A necessidade de termos cidades mais amigas dos seus habitantes e de reduzirmos a poluição levará ao aumento das zonas de coexistência nos centros urbanos.

A recente alteração ao Regulamento de Sinalização de Trânsito adaptou, entre outros aspetos, este diploma à alteração ao Código da Estrada, feita com a Lei n.º 72/2013, de 3 de setembro, que introduziu zonas de residência ou de coexistência.

Atendendo ao contexto de criar cidades mais amigas dos habitantes e de redução dos focos de poluição atmosférica e sonora, é muito previsível que cada vez mais cidades e artérias passem a ter zonas de coexistência, pelo que olhamos para esta realidade para percebermos do que se trata.

Uma zona de coexistência é uma zona da via pública especialmente concebida para utilização partilhada por peões e veículos, onde vigoram regras especiais de trânsito e sinalizada como tal.

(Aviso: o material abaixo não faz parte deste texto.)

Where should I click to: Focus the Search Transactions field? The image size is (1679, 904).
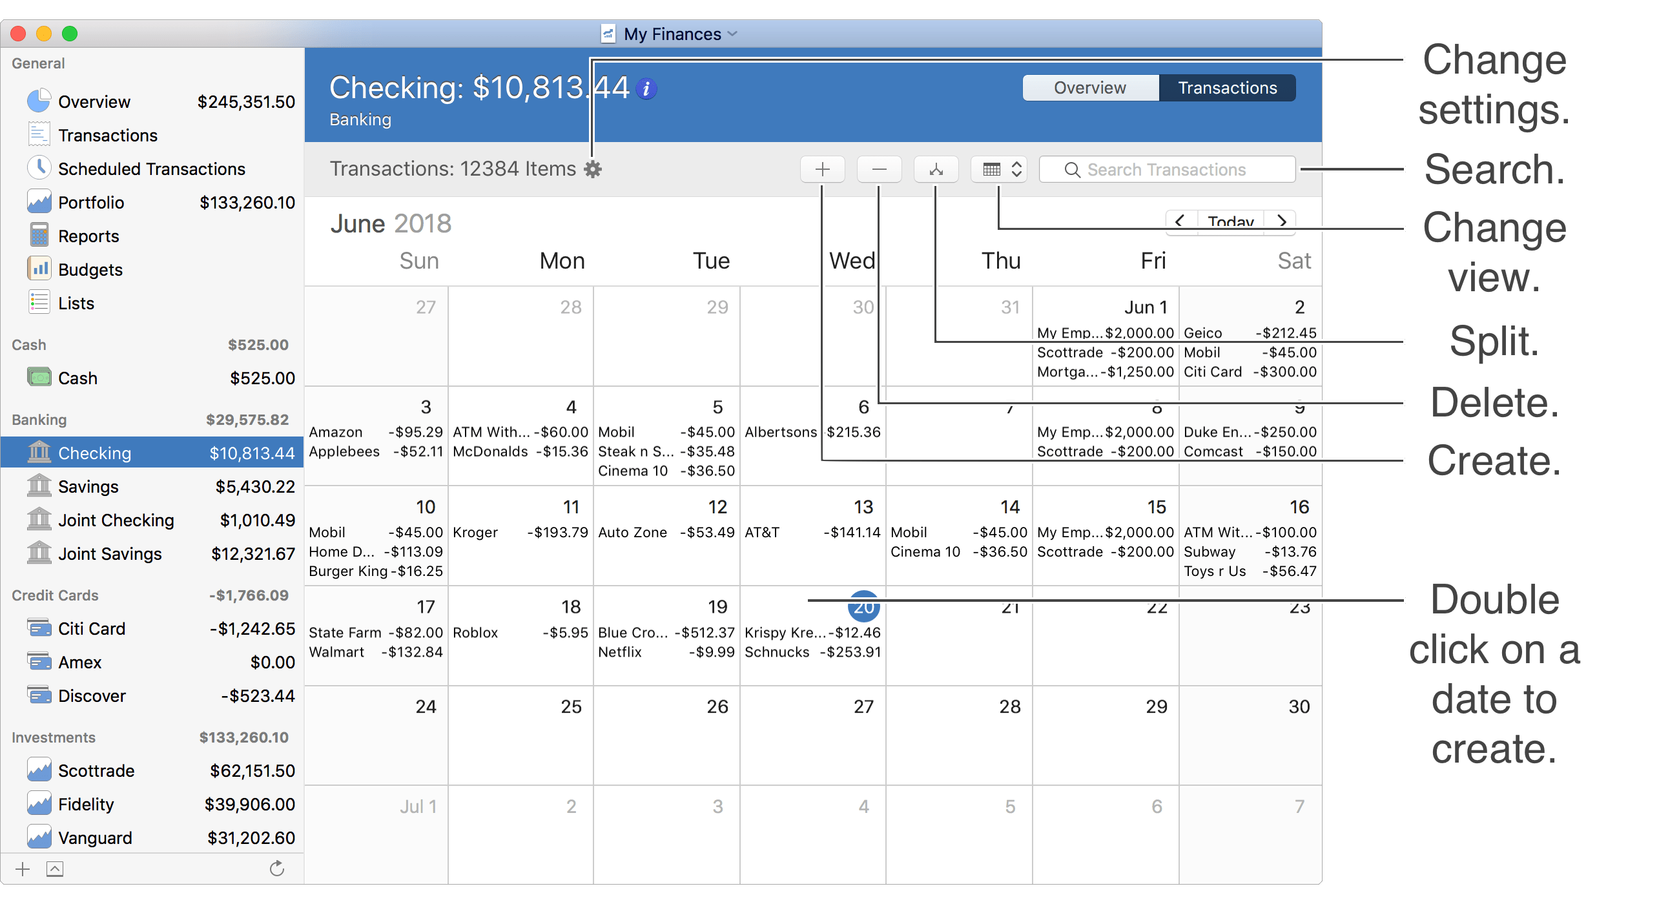1167,169
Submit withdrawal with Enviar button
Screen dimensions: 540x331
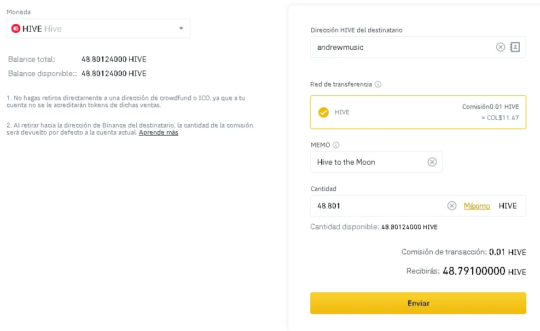(x=418, y=303)
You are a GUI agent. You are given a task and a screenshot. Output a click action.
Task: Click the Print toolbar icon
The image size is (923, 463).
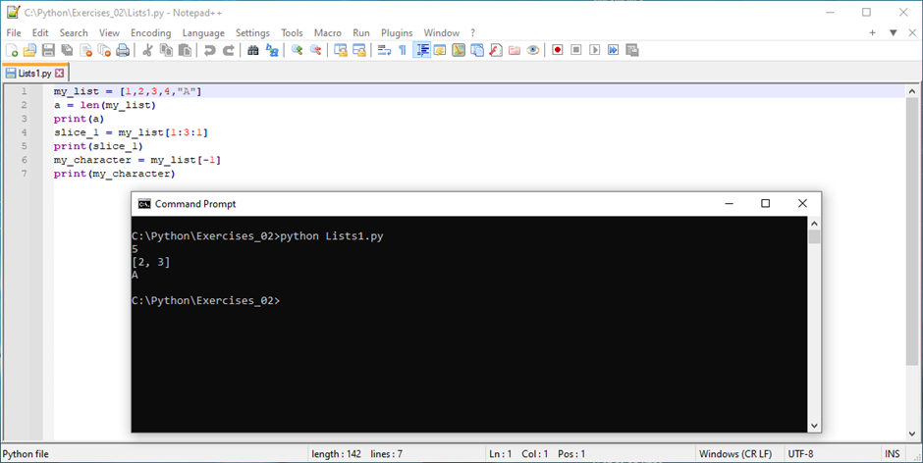(x=123, y=50)
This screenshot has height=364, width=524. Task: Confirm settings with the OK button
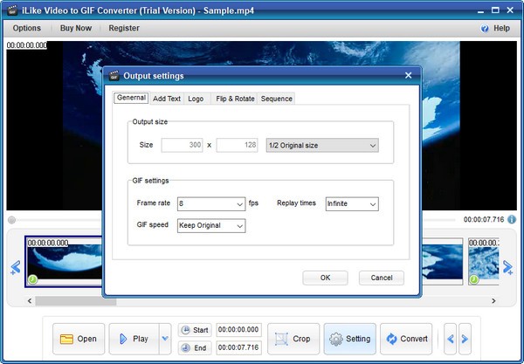[x=325, y=278]
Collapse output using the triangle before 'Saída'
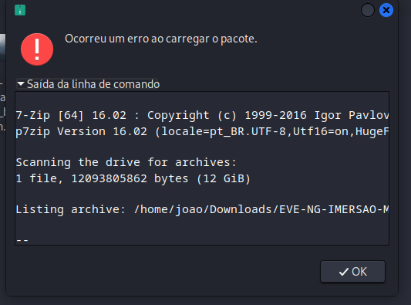 click(x=21, y=83)
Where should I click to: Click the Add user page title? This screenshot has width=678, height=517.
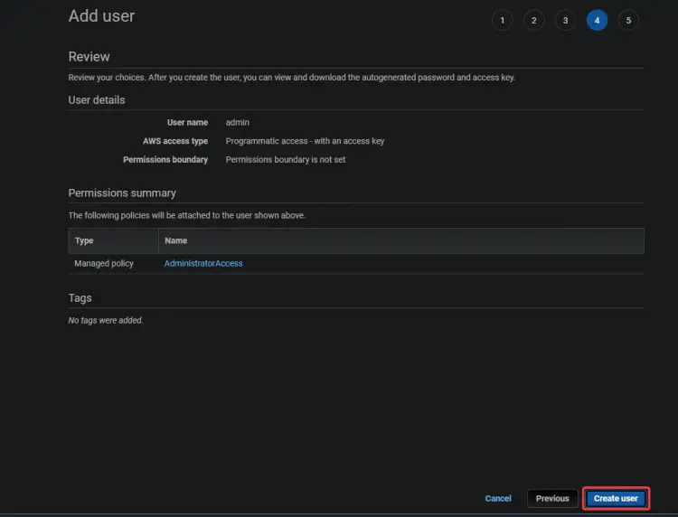101,16
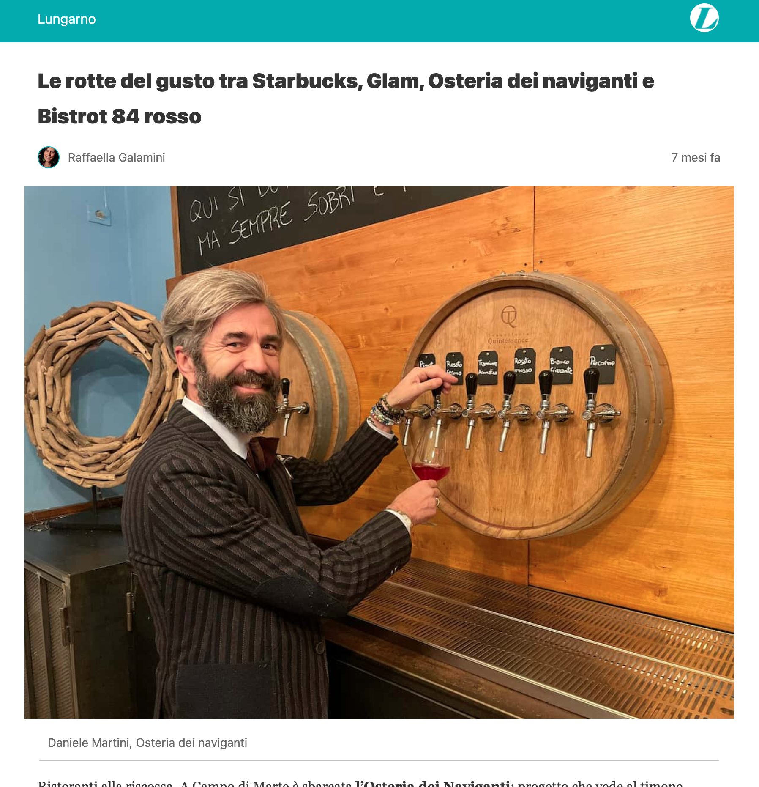
Task: Click the Lungarno logo icon in header
Action: pyautogui.click(x=704, y=18)
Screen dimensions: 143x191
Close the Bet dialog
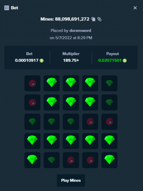pos(135,8)
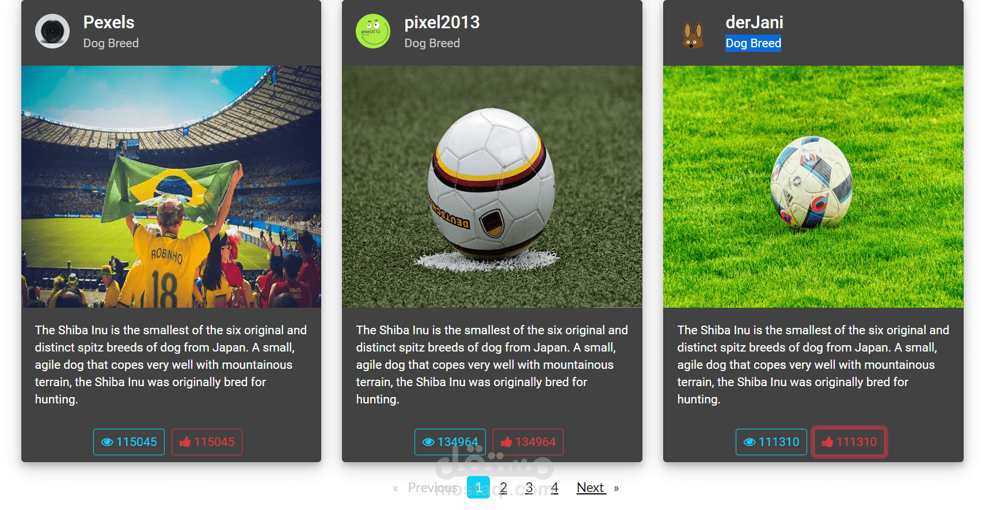
Task: Go to pagination page 3
Action: 529,488
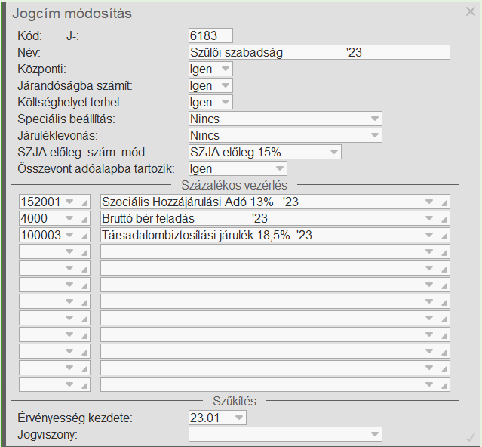
Task: Expand the empty Jogviszony dropdown
Action: pyautogui.click(x=375, y=434)
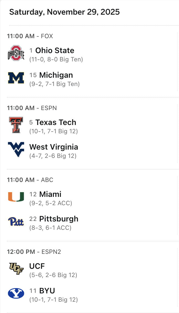179x313 pixels.
Task: Open the Ohio State team link
Action: point(55,51)
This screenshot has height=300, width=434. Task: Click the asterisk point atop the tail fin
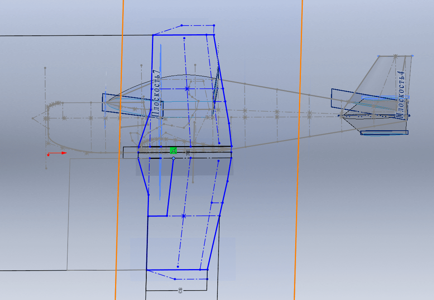[395, 56]
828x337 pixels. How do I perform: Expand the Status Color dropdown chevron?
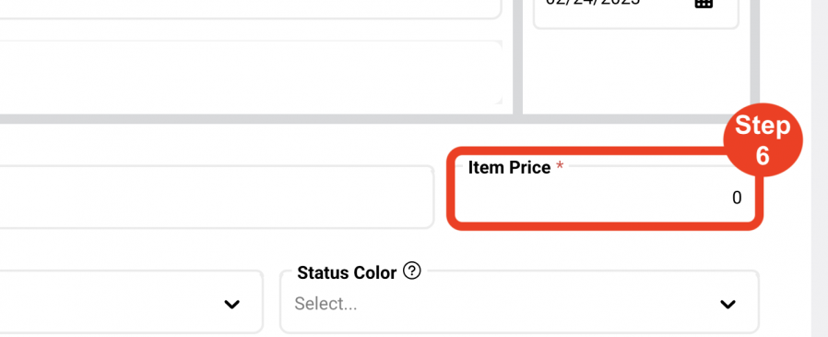pos(727,304)
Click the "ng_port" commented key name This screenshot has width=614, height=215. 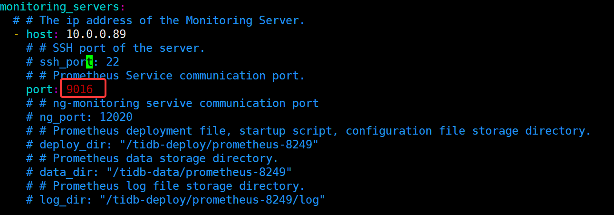click(66, 117)
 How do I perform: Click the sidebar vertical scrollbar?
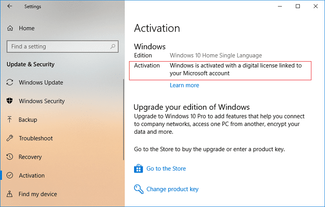tap(124, 122)
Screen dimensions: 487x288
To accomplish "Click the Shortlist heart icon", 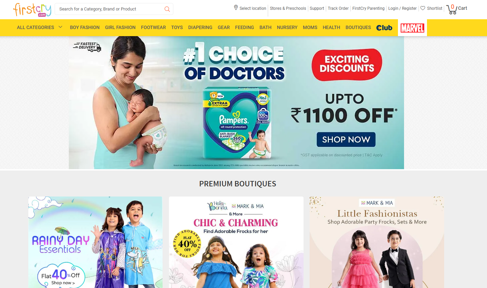I will 423,8.
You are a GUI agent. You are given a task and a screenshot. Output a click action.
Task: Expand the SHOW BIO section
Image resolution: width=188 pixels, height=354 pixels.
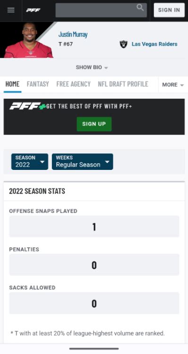pos(92,67)
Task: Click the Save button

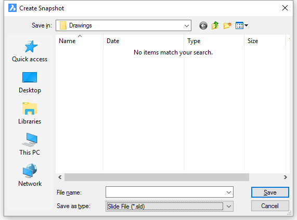Action: tap(270, 192)

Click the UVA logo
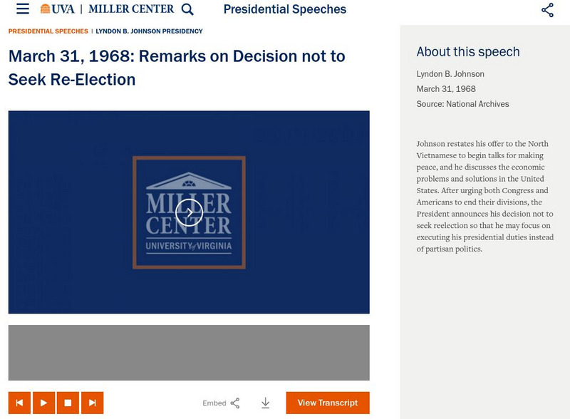pos(57,9)
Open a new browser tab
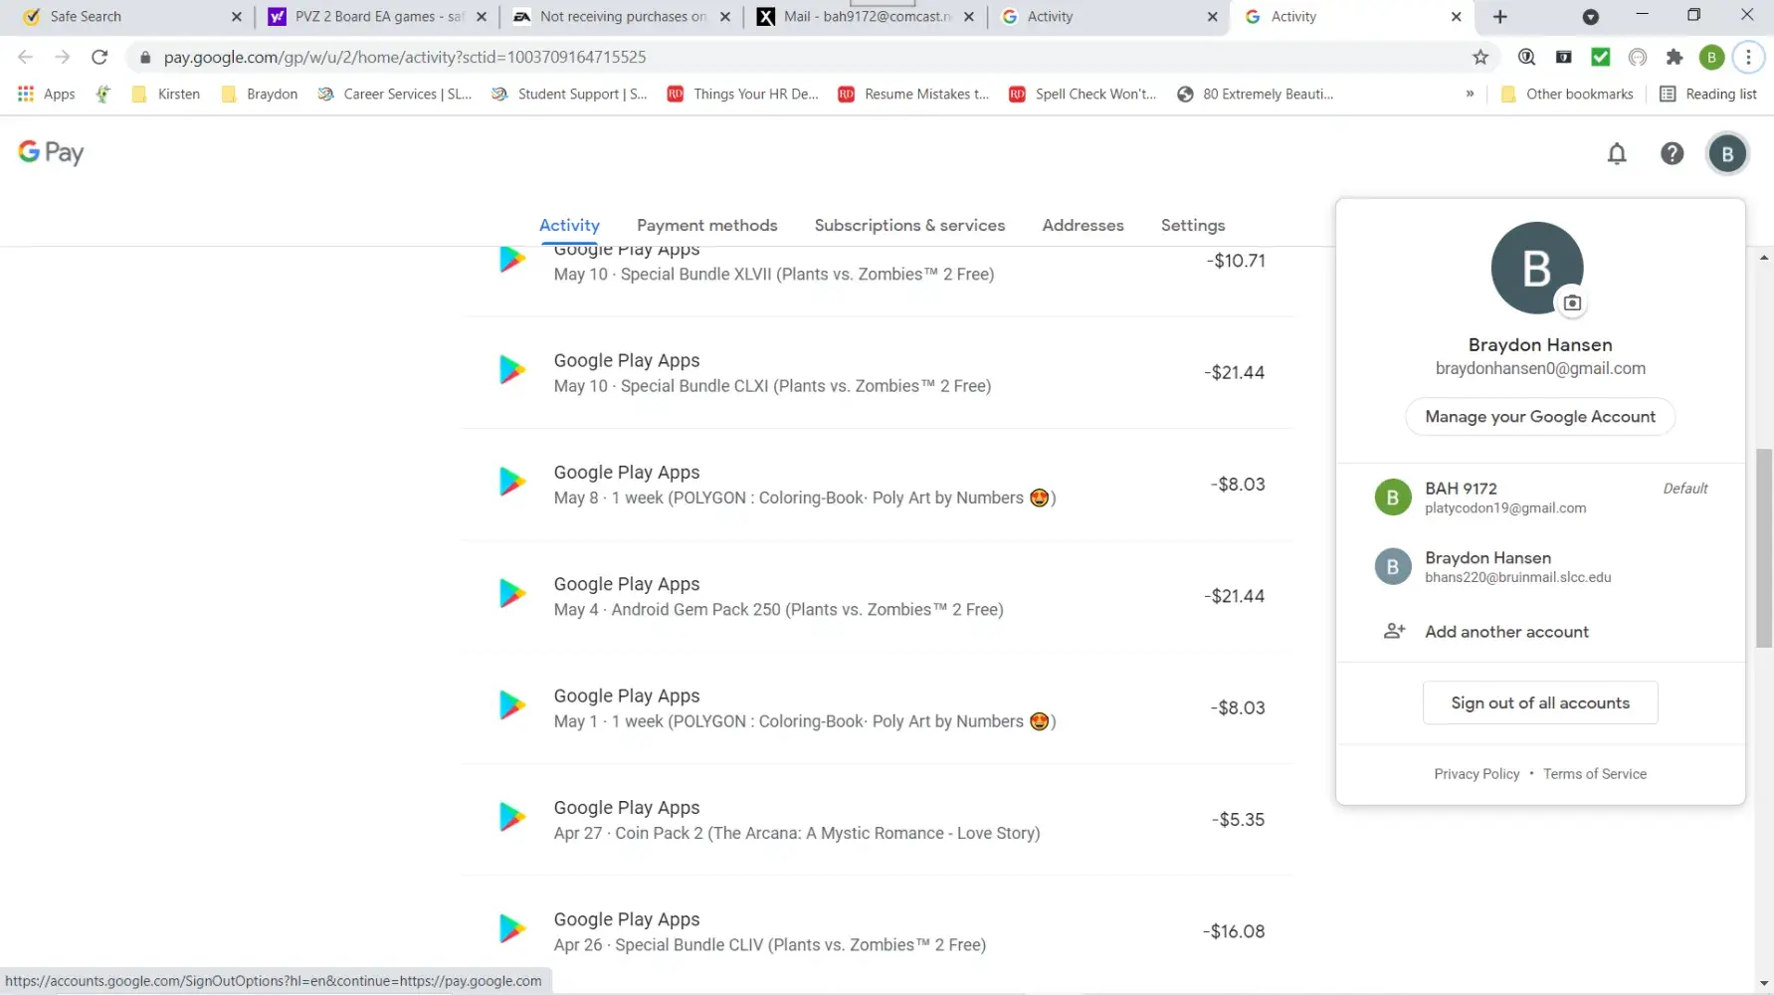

Numa zona de coexistência devem ser observadas as seguintes regras:
a) Os utilizadores vulneráveis podem utilizar toda a largura da via pública;
b) É permitida a realização de jogos na via pública;
c) Os condutores não devem comprometer a segurança ou a comodidade dos demais utentes da via pública, devendo parar se necessário;
d) Os utilizadores vulneráveis devem abster-se de atos que impeçam ou embaracem desnecessariamente o trânsito de veículos;
e) É proibido o estacionamento, salvo nos locais onde tal for autorizado por sinalização;
f) O condutor que saia de uma zona residencial ou de coexistência deve ceder passagem aos restantes veículos.

Na regulamentação das zonas de coexistência devem observar-se as regras fundamentais de desenho urbano da via pública a aplicar, tendo por base os princípios do desenho inclusivo, considerando as necessidades dos utilizadores vulneráveis, inclusive com a definição de uma “plataforma única”, onde não existam separações físicas de nível entre os espaços destinados aos diferentes modos de deslocação.

Para identificar estes locais, existe um sinal de zona de residência ou de coexistência, onde peões e veículos partilharão o mesmo espaço e onde o limite de velocidade será de 20km/h e o peão terá prevalência. Esta é uma medida de promoção da segurança rodoviária para os utilizadores vulneráveis, e para as zonas urbanas.